Said Djinnit, Special Representative of the Secretary-General for West Africa and Head of the United Nations Office for the region (UNOWA), also noted that the humanitarian situation there continued to be characterized by food insecurity and malnutrition as funding dwindled.

His 20-minute briefing, following up the Secretary-General’s 28 June report on activities in the areas of preventive diplomacy, early warning and capacity building to address the emerging challenges to regional peace and stability (document S/2013/384), covered a wide range of issues, whereas his last presentation, on 25 January, had highlighted the situation in Mali.
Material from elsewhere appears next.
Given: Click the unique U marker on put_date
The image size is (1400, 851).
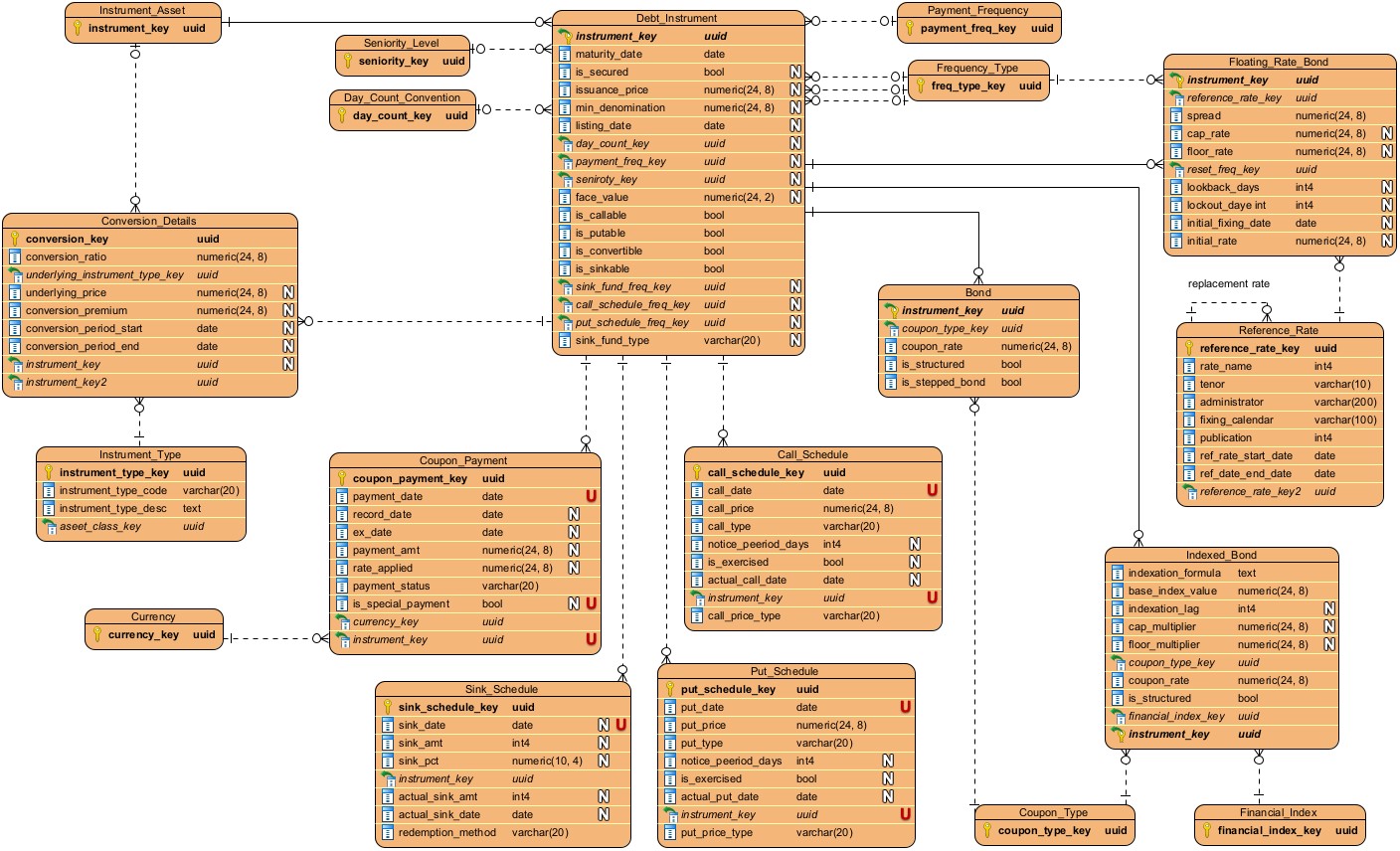Looking at the screenshot, I should [906, 707].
First, offering an update on Mali, Mr. Djinnit recalled that the 18 June agreement obliged the signatories to dialogue and negotiation as a means of resolving the conflict there.  It also provided for the presidential election to take place this month, followed by an inclusive political process for a comprehensive and durable settlement.  His office would continue to assist the United Nations Multidimensional Integrated Stabilization Mission in Mali (MINUSMA) and other stakeholders to mobilize regional support for Mali’s stabilization.
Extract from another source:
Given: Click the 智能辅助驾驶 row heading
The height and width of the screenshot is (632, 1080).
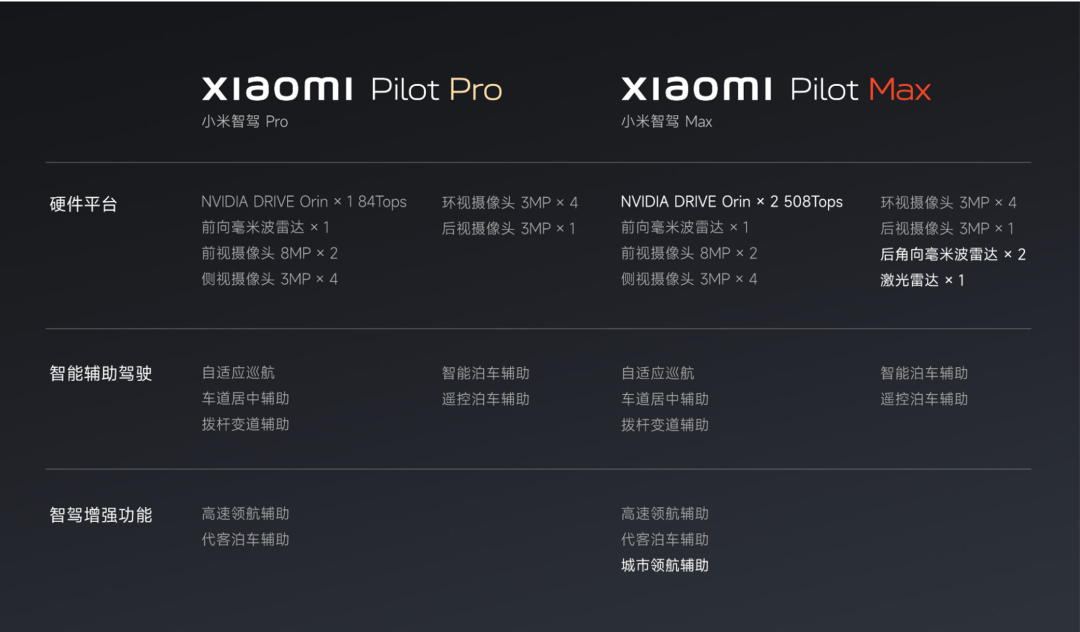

UNOWA would also extend similar support to the United Nations Integrated Peacebuilding Office in Guinea-Bissau (UNIOGBIS), he said, acknowledging recent encouraging efforts towards inclusive governance and the holding of a presidential election.
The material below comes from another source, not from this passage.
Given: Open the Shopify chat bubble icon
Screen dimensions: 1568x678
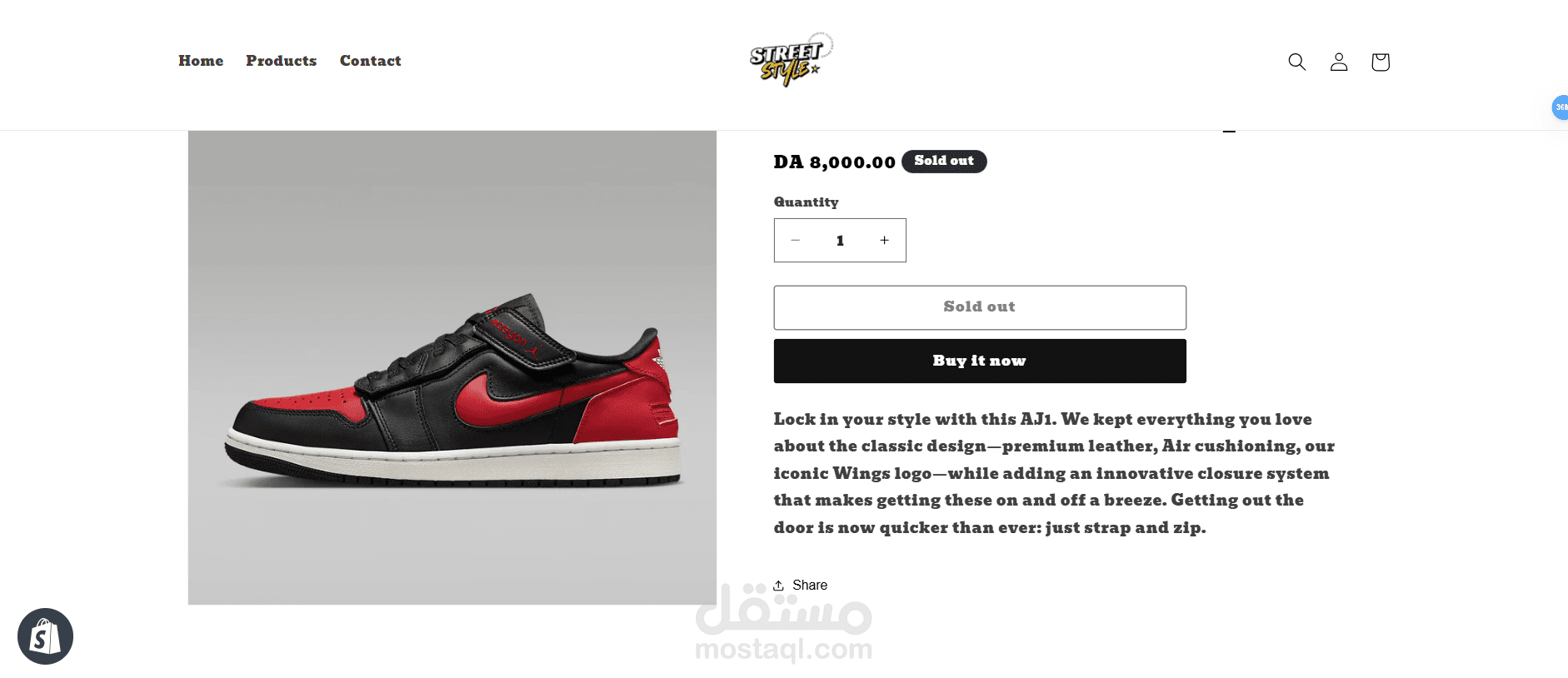Looking at the screenshot, I should 45,636.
Turning to Guinea, he noted that the 3 July agreement ended months of differences between the presidential coalition and the opposition on electoral issues.  The accord provided a timetable for the holding of the legislative election in September 2013, which would allow the Government and its people to, at last, focus their energies on socioeconomic transformation and development.  To ensure the rule of law and the fight against impunity, he looked forward to the outcome of the investigations into the violent demonstrations by the opposition, which had resulted in casualties, property damage and loss of livelihood.

Persistent tensions along the borders between Liberia and Côte d’Ivoire, as well as other trans-border threats continued to undermine stability and long-term development efforts in the Mano River nations, despite their great potential for economic development.  On 29 June, his office, along with the Economic Community of West African States (ECOWAS) and the Mano River Union, had convened a high-level meeting to launch the process of developing a security strategy for that region.  Through existing regional initiatives, the blueprint should address cross-border threats based on a comprehensive approach, taking into account the nexus between security and development, he added.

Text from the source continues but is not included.